Ehrlich also describes toxoids as occurring in diphtheria poison. The toxone, he maintains, is a product of the diphtheria bacillus itself, but the toxoids (protoxoids and syntoxoids) represent the toxin modified without further aid from the bacillus. The toxoids, though not toxic, retain all their avidity for antitoxin. According to Ehrlich’s conception, the molecule of toxin, under the influence of various factors, readily loses its toxic or toxophore group, capable of poisoning the animal, whilst still retaining its haptophore group, the group that combines with the antitoxin. The toxoids then would represent this haptophore group of the diphtheria toxin.
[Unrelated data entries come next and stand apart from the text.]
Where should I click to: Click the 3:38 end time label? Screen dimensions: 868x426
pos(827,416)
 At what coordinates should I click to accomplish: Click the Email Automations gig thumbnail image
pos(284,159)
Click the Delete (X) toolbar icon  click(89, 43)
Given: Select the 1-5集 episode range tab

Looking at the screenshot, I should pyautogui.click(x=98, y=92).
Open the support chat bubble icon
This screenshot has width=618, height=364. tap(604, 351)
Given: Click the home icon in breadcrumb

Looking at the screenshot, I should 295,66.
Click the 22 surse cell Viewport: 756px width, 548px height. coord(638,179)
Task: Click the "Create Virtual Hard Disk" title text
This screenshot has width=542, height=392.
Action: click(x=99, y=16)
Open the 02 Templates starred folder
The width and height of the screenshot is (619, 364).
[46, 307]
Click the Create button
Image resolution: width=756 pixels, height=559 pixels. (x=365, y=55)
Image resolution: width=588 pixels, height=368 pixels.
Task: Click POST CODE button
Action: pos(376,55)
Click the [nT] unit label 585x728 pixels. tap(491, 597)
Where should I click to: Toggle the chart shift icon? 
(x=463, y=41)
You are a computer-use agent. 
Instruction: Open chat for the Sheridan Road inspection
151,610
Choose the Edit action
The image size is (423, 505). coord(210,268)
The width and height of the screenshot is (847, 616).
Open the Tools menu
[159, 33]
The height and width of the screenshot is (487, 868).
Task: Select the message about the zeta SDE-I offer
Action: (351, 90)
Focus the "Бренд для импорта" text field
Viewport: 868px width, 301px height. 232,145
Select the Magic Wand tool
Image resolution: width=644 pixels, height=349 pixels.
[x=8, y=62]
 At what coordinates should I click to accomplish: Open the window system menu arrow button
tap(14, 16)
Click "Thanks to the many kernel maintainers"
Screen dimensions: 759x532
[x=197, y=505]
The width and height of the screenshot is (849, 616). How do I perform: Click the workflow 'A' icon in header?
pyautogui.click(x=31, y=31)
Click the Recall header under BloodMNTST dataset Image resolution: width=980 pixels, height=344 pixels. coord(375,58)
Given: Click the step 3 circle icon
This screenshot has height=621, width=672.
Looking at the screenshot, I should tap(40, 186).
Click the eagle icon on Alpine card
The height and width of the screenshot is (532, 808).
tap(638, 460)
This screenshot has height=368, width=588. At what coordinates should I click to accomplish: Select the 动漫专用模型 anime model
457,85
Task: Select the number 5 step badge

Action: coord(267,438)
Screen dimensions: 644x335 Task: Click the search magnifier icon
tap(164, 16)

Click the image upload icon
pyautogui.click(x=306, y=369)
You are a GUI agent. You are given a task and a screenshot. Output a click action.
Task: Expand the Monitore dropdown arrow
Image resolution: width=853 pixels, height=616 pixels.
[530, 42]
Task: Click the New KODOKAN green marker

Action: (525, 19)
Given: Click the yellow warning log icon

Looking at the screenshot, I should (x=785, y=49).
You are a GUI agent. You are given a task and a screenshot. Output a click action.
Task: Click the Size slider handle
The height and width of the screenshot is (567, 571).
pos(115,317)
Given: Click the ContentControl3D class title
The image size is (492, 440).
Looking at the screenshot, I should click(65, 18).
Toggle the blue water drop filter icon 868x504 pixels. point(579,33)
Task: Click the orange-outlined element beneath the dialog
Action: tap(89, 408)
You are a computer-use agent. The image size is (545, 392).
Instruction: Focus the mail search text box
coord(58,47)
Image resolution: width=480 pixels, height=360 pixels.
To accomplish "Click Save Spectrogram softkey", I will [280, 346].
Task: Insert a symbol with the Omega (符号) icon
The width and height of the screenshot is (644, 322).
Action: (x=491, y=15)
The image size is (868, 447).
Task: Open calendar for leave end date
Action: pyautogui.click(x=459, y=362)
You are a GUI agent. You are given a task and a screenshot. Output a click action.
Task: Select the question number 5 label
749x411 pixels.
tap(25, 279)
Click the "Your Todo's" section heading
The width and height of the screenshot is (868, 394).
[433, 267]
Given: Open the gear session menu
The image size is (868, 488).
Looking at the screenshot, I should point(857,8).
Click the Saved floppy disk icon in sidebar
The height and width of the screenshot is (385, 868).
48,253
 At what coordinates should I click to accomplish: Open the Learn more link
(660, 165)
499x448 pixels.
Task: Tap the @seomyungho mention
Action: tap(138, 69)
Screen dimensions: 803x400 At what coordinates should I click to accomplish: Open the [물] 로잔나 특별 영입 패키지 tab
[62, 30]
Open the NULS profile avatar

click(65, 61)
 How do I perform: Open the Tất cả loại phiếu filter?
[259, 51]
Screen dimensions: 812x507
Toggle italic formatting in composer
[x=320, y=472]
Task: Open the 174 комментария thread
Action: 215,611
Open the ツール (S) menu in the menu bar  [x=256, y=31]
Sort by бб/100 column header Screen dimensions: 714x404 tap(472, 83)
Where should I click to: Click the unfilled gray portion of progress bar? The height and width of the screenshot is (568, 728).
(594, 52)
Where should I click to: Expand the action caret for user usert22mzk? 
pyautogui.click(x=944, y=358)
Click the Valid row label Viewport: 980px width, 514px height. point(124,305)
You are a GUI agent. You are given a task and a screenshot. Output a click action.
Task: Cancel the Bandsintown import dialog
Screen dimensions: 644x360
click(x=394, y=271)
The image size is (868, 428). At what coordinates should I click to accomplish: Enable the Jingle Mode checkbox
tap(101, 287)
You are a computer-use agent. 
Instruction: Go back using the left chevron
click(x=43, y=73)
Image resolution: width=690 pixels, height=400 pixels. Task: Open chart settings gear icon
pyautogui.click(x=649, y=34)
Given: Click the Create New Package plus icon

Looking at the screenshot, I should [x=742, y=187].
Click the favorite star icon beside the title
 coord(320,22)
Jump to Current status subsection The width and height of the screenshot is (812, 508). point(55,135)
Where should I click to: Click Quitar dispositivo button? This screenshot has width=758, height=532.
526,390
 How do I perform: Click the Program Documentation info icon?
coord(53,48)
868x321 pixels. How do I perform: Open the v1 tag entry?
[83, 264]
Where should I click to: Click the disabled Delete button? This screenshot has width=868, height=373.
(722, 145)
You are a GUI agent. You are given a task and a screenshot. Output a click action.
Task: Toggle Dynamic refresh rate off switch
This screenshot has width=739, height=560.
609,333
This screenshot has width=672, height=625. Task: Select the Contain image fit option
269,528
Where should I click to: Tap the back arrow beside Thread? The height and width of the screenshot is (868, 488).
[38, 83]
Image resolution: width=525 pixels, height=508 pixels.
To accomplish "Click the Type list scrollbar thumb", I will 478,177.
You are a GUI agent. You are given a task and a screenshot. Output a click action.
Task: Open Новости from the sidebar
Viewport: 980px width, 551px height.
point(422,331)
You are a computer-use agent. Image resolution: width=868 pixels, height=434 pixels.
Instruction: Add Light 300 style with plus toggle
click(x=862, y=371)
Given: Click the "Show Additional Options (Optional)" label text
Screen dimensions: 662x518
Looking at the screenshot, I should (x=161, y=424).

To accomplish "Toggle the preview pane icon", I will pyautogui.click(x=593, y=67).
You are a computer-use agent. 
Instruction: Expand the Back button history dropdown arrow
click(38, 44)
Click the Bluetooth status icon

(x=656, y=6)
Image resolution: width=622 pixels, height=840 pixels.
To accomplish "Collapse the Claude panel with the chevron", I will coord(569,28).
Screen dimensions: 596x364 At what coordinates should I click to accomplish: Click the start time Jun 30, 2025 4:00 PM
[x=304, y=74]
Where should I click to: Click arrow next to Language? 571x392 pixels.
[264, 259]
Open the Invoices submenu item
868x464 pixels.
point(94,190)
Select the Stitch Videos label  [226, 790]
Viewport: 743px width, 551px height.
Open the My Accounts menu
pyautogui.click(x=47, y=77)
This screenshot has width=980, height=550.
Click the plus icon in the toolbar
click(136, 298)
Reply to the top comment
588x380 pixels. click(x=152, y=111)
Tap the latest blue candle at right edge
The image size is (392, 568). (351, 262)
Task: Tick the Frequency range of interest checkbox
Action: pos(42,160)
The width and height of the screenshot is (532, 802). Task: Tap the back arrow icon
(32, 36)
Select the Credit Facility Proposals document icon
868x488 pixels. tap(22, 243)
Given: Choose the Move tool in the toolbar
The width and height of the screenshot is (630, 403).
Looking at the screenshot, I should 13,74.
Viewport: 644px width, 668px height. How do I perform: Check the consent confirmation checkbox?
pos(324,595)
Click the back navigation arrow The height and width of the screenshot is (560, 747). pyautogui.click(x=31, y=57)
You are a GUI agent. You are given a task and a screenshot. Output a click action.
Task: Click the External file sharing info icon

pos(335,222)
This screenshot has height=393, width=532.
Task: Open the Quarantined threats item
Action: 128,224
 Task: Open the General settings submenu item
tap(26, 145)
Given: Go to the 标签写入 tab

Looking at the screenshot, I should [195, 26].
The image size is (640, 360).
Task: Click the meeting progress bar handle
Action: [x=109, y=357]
Without being injurious to animals, the toxoids are capable of neutralising the antitoxin and of setting up in the animal the formation of this antibody. In the experiments carried out by the method of Babes and of the Russian authors we have just mentioned, there would be, according to the view held by Ehrlich and his school, an immunisation by the toxoids.

The toxones, however, are also capable of vaccinating against the toxin and the toxone and of giving rise to the production of a diphtheria antitoxin, active against these two poisons. This is what is affirmed by Madsen^[546] and by Dreyer^[547], according to a communication made by the latter to the International Congress of Medicine held at Paris.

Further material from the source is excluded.